A real normal matrix $A$ can be orthogonally block-diagonalized. More specifically, there exists orthogonal matrix $Q$ such that $QAQ^T = (|\lambda_1|R(\theta_1)) \oplus\ldots\oplus(|\lambda_k|R(\theta_k))\oplus \Lambda$, where each $\lambda_i$ is some (perhaps complex) eigenvalue of $A$, $R(\theta)$ means the $2\times 2$ rotation matrix by angle $\theta$, and $\Lambda$ is a real diagonal matrix. See, for instance, Theorem 2.5.8 (p.105) of Horn and Johnson's Matrix Analysis.

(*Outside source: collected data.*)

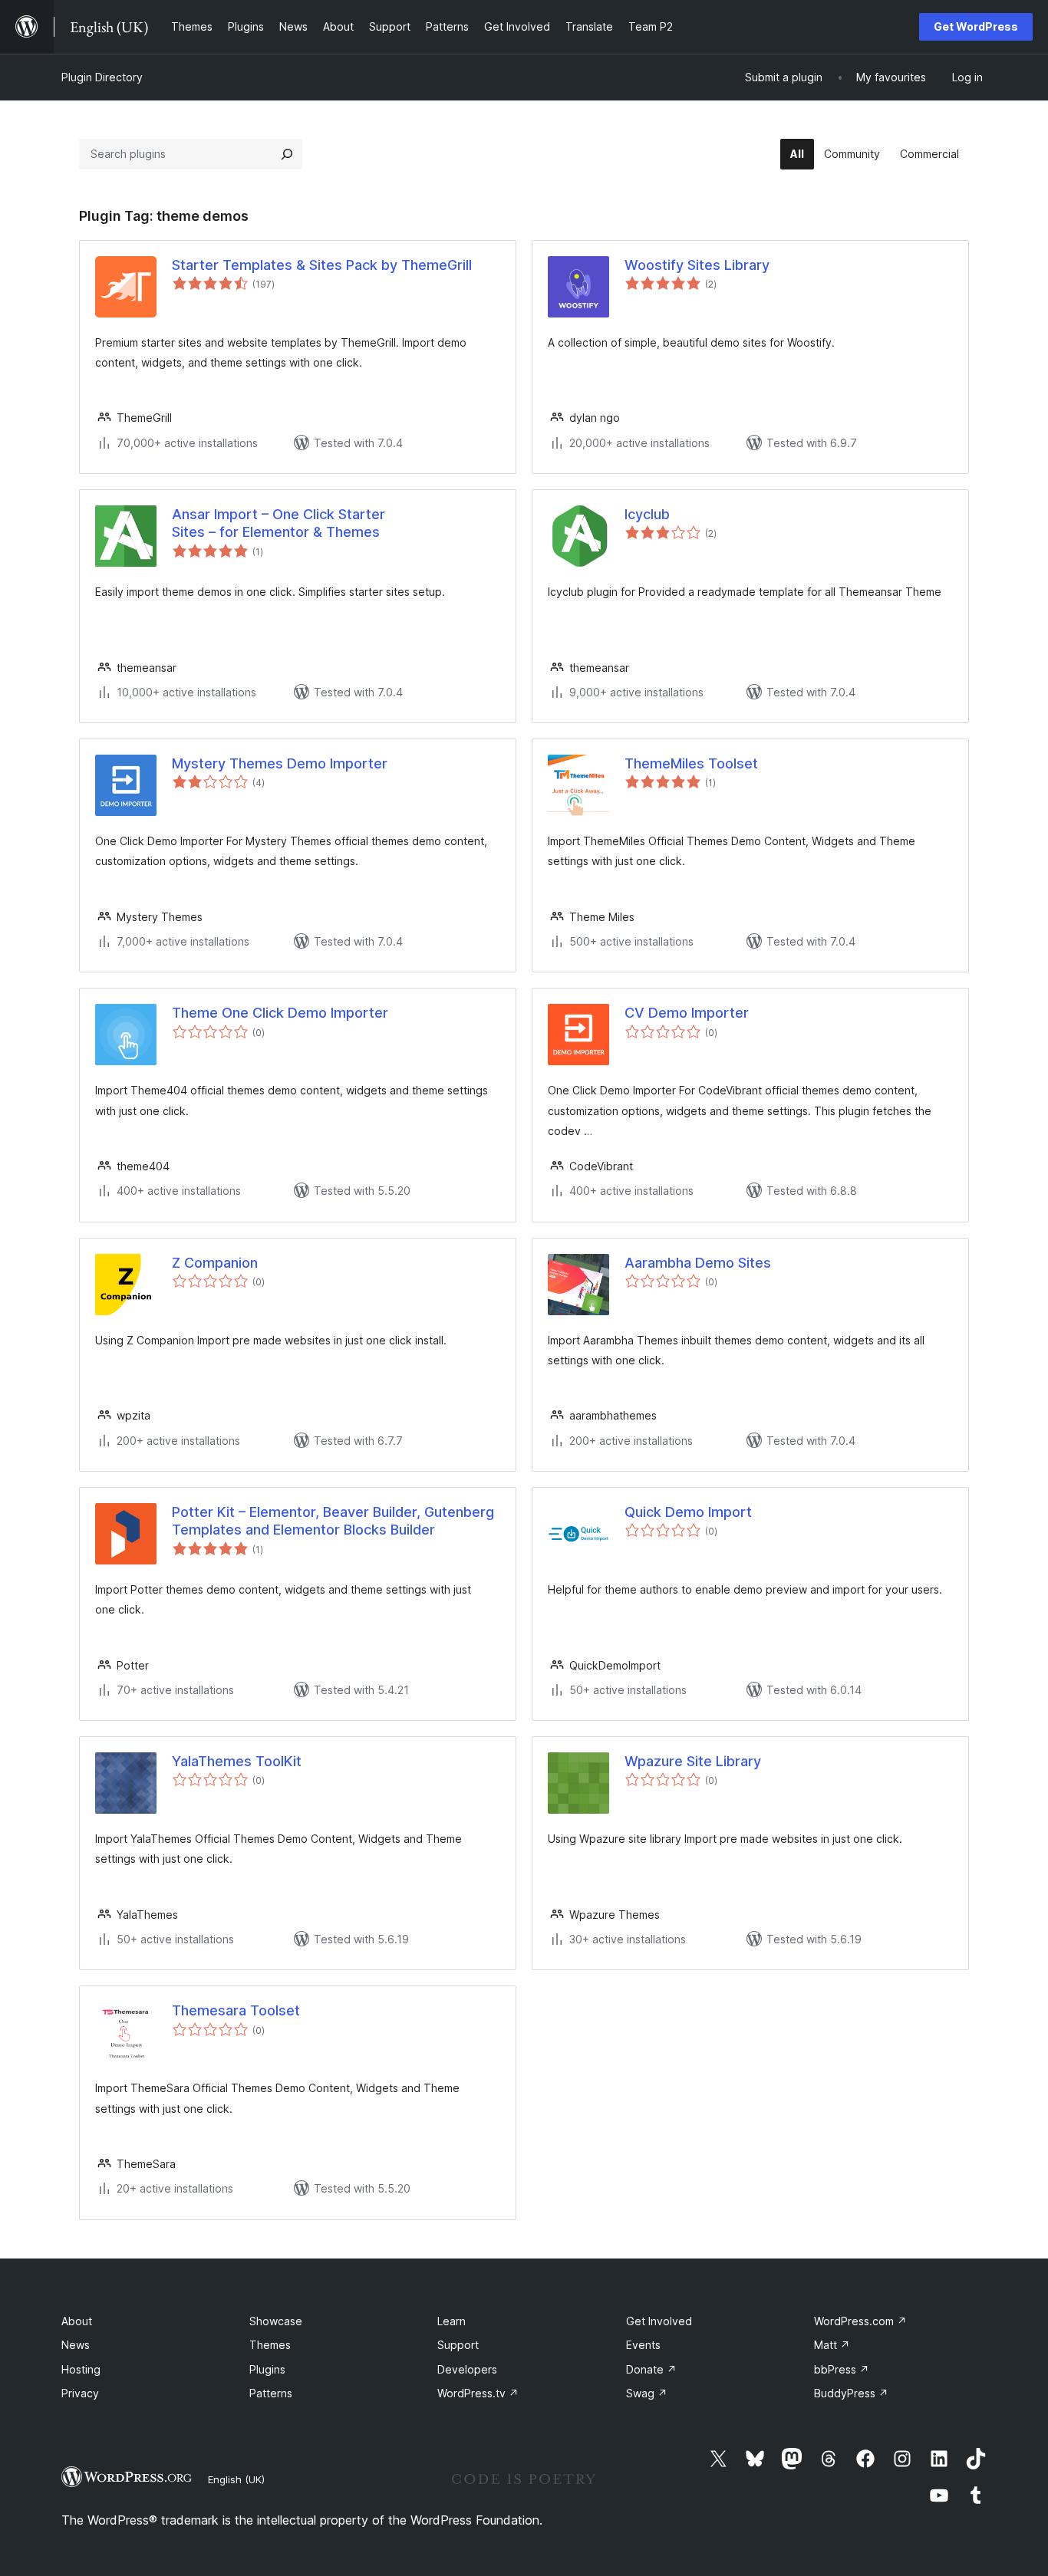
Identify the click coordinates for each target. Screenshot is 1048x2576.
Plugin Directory (102, 77)
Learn (451, 2321)
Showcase (275, 2321)
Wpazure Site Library (693, 1761)
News (75, 2344)
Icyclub (647, 514)
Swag (646, 2393)
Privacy (80, 2393)
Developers (467, 2369)
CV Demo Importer (687, 1013)
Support (458, 2344)
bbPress (841, 2369)
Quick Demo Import (688, 1512)
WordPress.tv (478, 2393)
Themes (270, 2344)
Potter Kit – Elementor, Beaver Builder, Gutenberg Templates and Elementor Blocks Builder (333, 1521)
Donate (651, 2369)
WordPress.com (860, 2321)
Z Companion (215, 1263)
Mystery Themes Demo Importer (279, 763)
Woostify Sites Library (697, 265)
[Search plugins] (287, 154)
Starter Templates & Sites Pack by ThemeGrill (322, 265)
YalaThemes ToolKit (237, 1761)
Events (643, 2344)
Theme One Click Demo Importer (280, 1013)
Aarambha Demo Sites (698, 1263)
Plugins (267, 2369)
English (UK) (236, 2479)
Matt (832, 2344)
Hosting (81, 2369)
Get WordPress (976, 26)
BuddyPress (851, 2393)
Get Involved (659, 2321)
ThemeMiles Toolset (691, 763)
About (76, 2321)
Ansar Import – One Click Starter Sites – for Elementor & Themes (278, 523)
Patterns (270, 2393)
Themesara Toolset (236, 2010)
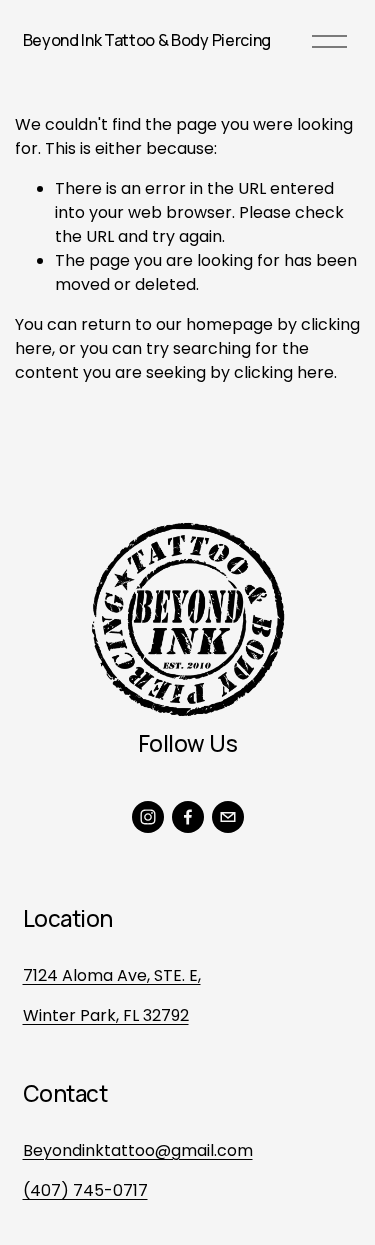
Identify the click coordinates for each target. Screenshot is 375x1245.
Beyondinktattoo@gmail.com (138, 1150)
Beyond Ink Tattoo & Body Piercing (147, 40)
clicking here (284, 372)
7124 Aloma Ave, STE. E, (112, 975)
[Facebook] (188, 817)
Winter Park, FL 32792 (106, 1015)
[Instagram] (148, 817)
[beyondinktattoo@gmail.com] (228, 817)
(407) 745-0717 (85, 1190)
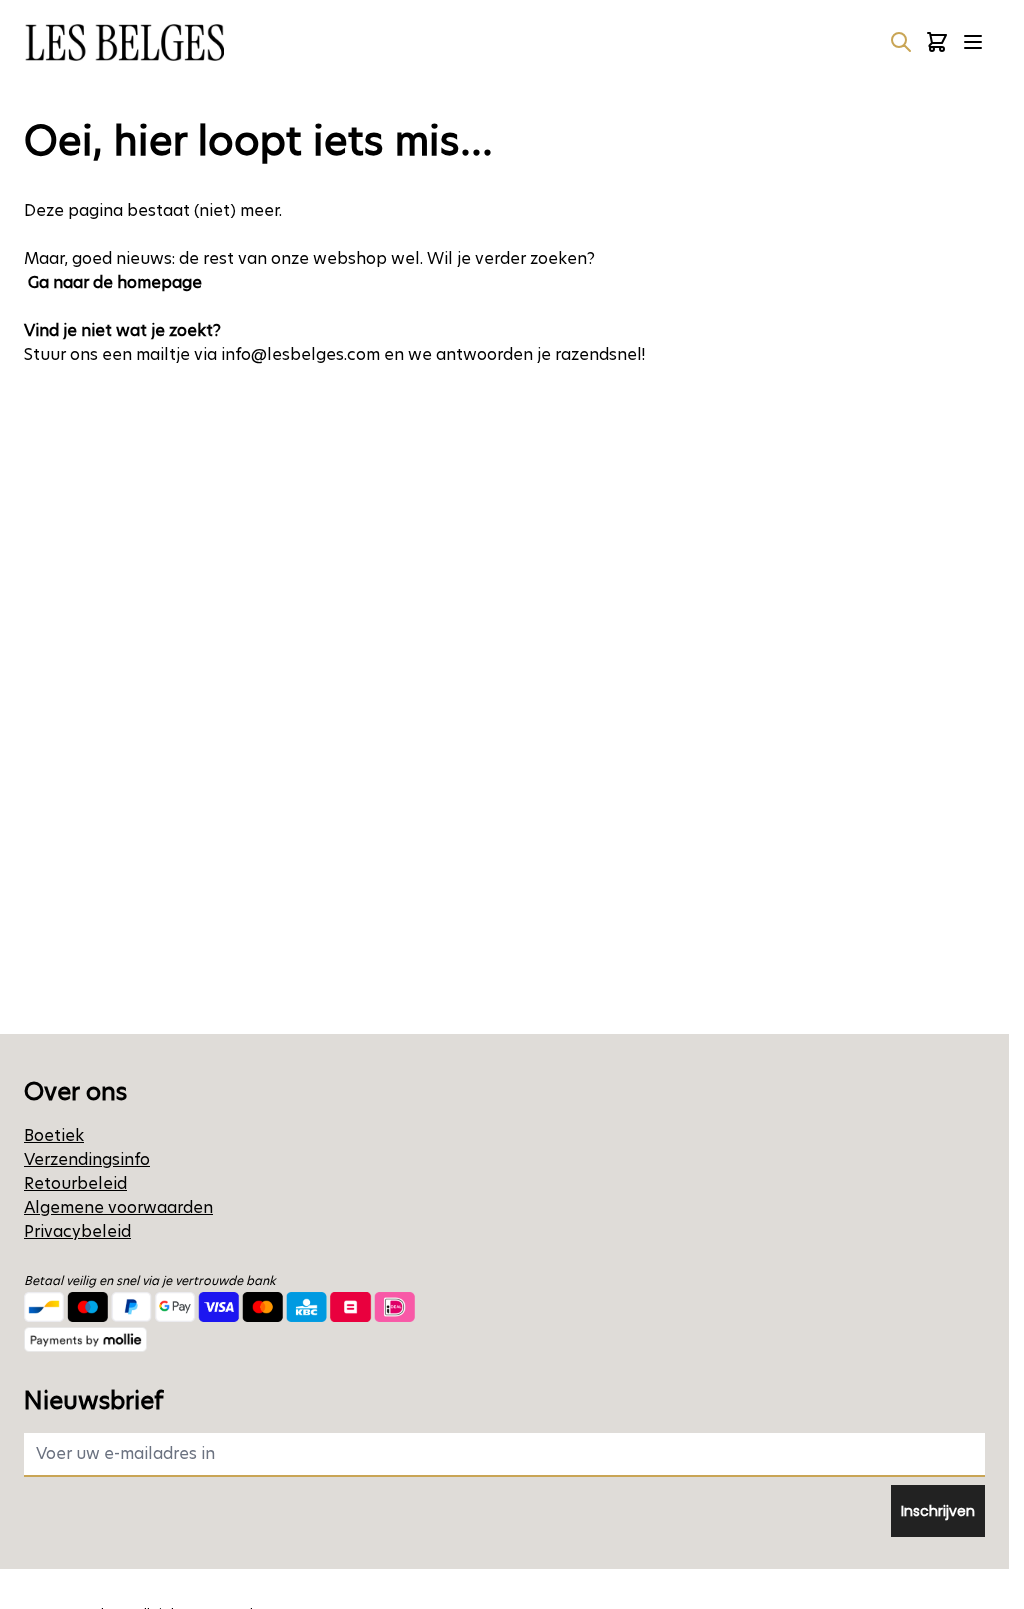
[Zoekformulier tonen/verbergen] (901, 42)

Now, if $A$ is orthogonal, we must have $|\lambda_1|=\ldots=|\lambda_k|=1$ and all diagonal entries of $\Lambda$ must be $\pm1$. In other words, for some real orthogonal matrix $Q$, we have $F = QAQ^T = R(\theta_1)\oplus\ldots\oplus R(\theta_k)\oplus I_p\oplus (-I_q)$ for some $k,p,q$. Now, if $\langle Fx, x\rangle = \|Fx\| \|x\|\cos \phi$ for all $x$, similar equalities must also hold blockwise. Therefore, the two blocks $I_p$ and $-I_q$ must be void and $\theta_1,\ldots,\theta_k=\pm\phi$. So your assertion is correct. However, note that $\begin{pmatrix}0&1\\1&0\end{pmatrix}R(-\phi)\begin{pmatrix}0&1\\1&0\end{pmatrix}^T = R(\phi)$. Therefore, we can actually choose an orthonormal basis such the matrix representation of $f$ is $R(\phi)\oplus\ldots\oplus R(\phi)$.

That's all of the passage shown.